[[ INPUT MATERIAL, beginning ]]
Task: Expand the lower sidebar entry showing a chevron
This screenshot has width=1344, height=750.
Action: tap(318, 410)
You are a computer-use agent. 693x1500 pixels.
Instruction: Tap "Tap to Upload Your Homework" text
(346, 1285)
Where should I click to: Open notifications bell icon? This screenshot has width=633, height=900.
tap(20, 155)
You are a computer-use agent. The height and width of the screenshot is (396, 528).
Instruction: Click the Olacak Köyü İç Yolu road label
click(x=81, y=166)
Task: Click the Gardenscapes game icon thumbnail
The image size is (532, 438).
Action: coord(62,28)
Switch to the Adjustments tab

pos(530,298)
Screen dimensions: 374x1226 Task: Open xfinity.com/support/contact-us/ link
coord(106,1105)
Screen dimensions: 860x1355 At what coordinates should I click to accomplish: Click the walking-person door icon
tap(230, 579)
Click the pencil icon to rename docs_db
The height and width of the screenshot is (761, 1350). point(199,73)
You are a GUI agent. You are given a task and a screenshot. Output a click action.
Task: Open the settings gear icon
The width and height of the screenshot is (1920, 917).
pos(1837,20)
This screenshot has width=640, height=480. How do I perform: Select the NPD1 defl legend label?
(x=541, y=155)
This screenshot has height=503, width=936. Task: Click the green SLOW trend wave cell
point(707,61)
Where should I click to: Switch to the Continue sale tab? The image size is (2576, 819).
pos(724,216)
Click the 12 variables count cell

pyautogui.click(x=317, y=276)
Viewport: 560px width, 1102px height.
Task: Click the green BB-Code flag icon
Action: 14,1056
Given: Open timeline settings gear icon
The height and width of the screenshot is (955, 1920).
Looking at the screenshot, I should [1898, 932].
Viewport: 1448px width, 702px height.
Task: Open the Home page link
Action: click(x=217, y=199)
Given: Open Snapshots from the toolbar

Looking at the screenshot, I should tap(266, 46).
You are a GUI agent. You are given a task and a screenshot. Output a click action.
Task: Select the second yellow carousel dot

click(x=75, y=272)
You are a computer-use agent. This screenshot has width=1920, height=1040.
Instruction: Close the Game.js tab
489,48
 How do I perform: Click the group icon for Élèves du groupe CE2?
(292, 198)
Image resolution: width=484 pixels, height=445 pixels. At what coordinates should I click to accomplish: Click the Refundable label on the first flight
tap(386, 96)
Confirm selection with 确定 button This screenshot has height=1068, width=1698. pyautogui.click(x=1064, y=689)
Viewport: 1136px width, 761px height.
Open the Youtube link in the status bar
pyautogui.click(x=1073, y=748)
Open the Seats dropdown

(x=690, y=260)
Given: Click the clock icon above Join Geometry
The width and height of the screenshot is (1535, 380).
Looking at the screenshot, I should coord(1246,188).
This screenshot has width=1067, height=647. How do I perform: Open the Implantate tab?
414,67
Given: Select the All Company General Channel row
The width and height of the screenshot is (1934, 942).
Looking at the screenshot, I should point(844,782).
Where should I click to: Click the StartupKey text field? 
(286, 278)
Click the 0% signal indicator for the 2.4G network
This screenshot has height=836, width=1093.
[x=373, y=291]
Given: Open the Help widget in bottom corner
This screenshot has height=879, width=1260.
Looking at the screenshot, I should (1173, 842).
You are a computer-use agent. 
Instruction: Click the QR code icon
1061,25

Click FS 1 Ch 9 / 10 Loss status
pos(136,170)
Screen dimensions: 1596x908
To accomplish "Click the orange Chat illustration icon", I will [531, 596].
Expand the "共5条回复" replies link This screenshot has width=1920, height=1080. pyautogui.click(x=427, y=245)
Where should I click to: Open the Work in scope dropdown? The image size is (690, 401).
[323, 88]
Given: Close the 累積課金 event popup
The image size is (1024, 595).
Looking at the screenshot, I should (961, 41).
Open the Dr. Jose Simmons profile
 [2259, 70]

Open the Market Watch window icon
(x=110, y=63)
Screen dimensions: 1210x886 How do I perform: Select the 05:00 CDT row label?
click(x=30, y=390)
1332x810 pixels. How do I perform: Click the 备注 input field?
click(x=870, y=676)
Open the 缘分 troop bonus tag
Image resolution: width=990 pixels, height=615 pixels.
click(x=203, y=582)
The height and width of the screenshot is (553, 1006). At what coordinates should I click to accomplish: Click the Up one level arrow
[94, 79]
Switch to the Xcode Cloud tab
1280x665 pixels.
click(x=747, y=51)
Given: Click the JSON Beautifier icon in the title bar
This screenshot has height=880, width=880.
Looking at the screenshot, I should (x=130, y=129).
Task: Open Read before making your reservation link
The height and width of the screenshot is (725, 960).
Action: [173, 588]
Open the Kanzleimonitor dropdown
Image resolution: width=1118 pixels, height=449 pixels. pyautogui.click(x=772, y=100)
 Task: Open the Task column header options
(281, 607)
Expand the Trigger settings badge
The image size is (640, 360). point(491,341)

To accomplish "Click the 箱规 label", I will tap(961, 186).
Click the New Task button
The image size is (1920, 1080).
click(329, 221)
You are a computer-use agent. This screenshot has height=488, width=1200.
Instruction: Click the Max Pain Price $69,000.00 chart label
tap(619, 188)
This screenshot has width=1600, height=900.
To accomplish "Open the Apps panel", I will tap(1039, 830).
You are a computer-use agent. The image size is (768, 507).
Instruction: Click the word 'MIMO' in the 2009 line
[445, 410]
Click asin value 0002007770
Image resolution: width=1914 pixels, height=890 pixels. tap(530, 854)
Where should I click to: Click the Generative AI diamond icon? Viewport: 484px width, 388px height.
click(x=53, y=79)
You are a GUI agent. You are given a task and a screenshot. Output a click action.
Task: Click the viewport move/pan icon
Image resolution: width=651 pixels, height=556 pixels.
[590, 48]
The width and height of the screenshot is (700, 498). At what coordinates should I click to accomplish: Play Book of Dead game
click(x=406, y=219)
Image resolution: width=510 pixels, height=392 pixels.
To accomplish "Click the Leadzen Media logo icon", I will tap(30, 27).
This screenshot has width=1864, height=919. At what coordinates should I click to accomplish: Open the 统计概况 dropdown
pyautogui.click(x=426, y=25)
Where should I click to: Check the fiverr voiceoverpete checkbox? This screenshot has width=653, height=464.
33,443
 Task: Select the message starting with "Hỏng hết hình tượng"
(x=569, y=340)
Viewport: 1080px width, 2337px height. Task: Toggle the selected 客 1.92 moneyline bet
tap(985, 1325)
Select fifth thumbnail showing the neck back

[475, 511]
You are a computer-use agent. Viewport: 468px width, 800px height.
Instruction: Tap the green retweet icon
[[ INPUT MATERIAL, end ]]
WHAT IS EXPECTED:
All of the entries above need to be reproduced exactly.

WRITTEN ANSWER:
Task: Expand the lower sidebar entry showing a chevron
This screenshot has width=1344, height=750.
Action: tap(318, 410)
You are a computer-use agent. 693x1500 pixels.
Instruction: Tap "Tap to Upload Your Homework" text
(346, 1285)
Where should I click to: Open notifications bell icon? This screenshot has width=633, height=900.
tap(20, 155)
You are a computer-use agent. The height and width of the screenshot is (396, 528).
Instruction: Click the Olacak Köyü İç Yolu road label
click(x=81, y=166)
Task: Click the Gardenscapes game icon thumbnail
The image size is (532, 438).
Action: coord(62,28)
Switch to the Adjustments tab

pos(530,298)
Screen dimensions: 374x1226 Task: Open xfinity.com/support/contact-us/ link
coord(106,1105)
Screen dimensions: 860x1355 At what coordinates should I click to accomplish: Click the walking-person door icon
tap(230, 579)
Click the pencil icon to rename docs_db
The height and width of the screenshot is (761, 1350). point(199,73)
You are a GUI agent. You are given a task and a screenshot. Output a click action.
Task: Open the settings gear icon
The width and height of the screenshot is (1920, 917).
pos(1837,20)
This screenshot has width=640, height=480. How do I perform: Select the NPD1 defl legend label?
(x=541, y=155)
This screenshot has height=503, width=936. Task: Click the green SLOW trend wave cell
point(707,61)
Where should I click to: Switch to the Continue sale tab? The image size is (2576, 819).
pos(724,216)
Click the 12 variables count cell

pyautogui.click(x=317, y=276)
Viewport: 560px width, 1102px height.
Task: Click the green BB-Code flag icon
Action: 14,1056
Given: Open timeline settings gear icon
The height and width of the screenshot is (955, 1920).
Looking at the screenshot, I should [1898, 932].
Viewport: 1448px width, 702px height.
Task: Open the Home page link
Action: click(x=217, y=199)
Given: Open Snapshots from the toolbar

Looking at the screenshot, I should tap(266, 46).
You are a GUI agent. You are given a task and a screenshot. Output a click action.
Task: Select the second yellow carousel dot

click(x=75, y=272)
You are a computer-use agent. This screenshot has width=1920, height=1040.
Instruction: Close the Game.js tab
489,48
 How do I perform: Click the group icon for Élèves du groupe CE2?
(292, 198)
Image resolution: width=484 pixels, height=445 pixels. At what coordinates should I click to accomplish: Click the Refundable label on the first flight
tap(386, 96)
Confirm selection with 确定 button This screenshot has height=1068, width=1698. pyautogui.click(x=1064, y=689)
Viewport: 1136px width, 761px height.
Open the Youtube link in the status bar
pyautogui.click(x=1073, y=748)
Open the Seats dropdown

(x=690, y=260)
Given: Click the clock icon above Join Geometry
The width and height of the screenshot is (1535, 380).
Looking at the screenshot, I should coord(1246,188).
This screenshot has width=1067, height=647. How do I perform: Open the Implantate tab?
414,67
Given: Select the All Company General Channel row
The width and height of the screenshot is (1934, 942).
Looking at the screenshot, I should point(844,782).
Where should I click to: Click the StartupKey text field? 
(286, 278)
Click the 0% signal indicator for the 2.4G network
This screenshot has height=836, width=1093.
[x=373, y=291]
Given: Open the Help widget in bottom corner
This screenshot has height=879, width=1260.
Looking at the screenshot, I should (1173, 842).
You are a computer-use agent. 
Instruction: Click the QR code icon
1061,25

Click FS 1 Ch 9 / 10 Loss status
pos(136,170)
Screen dimensions: 1596x908
To accomplish "Click the orange Chat illustration icon", I will [531, 596].
Expand the "共5条回复" replies link This screenshot has width=1920, height=1080. pyautogui.click(x=427, y=245)
Where should I click to: Open the Work in scope dropdown? The image size is (690, 401).
[323, 88]
Given: Close the 累積課金 event popup
The image size is (1024, 595).
Looking at the screenshot, I should (961, 41).
Open the Dr. Jose Simmons profile
 [2259, 70]

Open the Market Watch window icon
(x=110, y=63)
Screen dimensions: 1210x886 How do I perform: Select the 05:00 CDT row label?
click(x=30, y=390)
1332x810 pixels. How do I perform: Click the 备注 input field?
click(x=870, y=676)
Open the 缘分 troop bonus tag
Image resolution: width=990 pixels, height=615 pixels.
click(x=203, y=582)
The height and width of the screenshot is (553, 1006). At what coordinates should I click to accomplish: Click the Up one level arrow
[94, 79]
Switch to the Xcode Cloud tab
1280x665 pixels.
click(x=747, y=51)
Given: Click the JSON Beautifier icon in the title bar
This screenshot has height=880, width=880.
Looking at the screenshot, I should (x=130, y=129).
Task: Open Read before making your reservation link
The height and width of the screenshot is (725, 960).
Action: [173, 588]
Open the Kanzleimonitor dropdown
Image resolution: width=1118 pixels, height=449 pixels. pyautogui.click(x=772, y=100)
 Task: Open the Task column header options
(281, 607)
Expand the Trigger settings badge
The image size is (640, 360). point(491,341)

To accomplish "Click the 箱规 label", I will tap(961, 186).
Click the New Task button
The image size is (1920, 1080).
click(329, 221)
You are a computer-use agent. This screenshot has height=488, width=1200.
Instruction: Click the Max Pain Price $69,000.00 chart label
tap(619, 188)
This screenshot has width=1600, height=900.
To accomplish "Open the Apps panel", I will tap(1039, 830).
You are a computer-use agent. The image size is (768, 507).
Instruction: Click the word 'MIMO' in the 2009 line
[445, 410]
Click asin value 0002007770
Image resolution: width=1914 pixels, height=890 pixels. tap(530, 854)
Where should I click to: Click the Generative AI diamond icon? Viewport: 484px width, 388px height.
click(x=53, y=79)
You are a GUI agent. You are given a task and a screenshot. Output a click action.
Task: Click the viewport move/pan icon
Image resolution: width=651 pixels, height=556 pixels.
[590, 48]
The width and height of the screenshot is (700, 498). At what coordinates should I click to accomplish: Play Book of Dead game
click(x=406, y=219)
Image resolution: width=510 pixels, height=392 pixels.
To accomplish "Click the Leadzen Media logo icon", I will tap(30, 27).
This screenshot has width=1864, height=919. At what coordinates should I click to accomplish: Open the 统计概况 dropdown
pyautogui.click(x=426, y=25)
Where should I click to: Check the fiverr voiceoverpete checkbox? This screenshot has width=653, height=464.
33,443
 Task: Select the message starting with "Hỏng hết hình tượng"
(x=569, y=340)
Viewport: 1080px width, 2337px height. Task: Toggle the selected 客 1.92 moneyline bet
tap(985, 1325)
Select fifth thumbnail showing the neck back

[475, 511]
You are a computer-use agent. Viewport: 468px width, 800px height.
Instruction: Tap the green retweet icon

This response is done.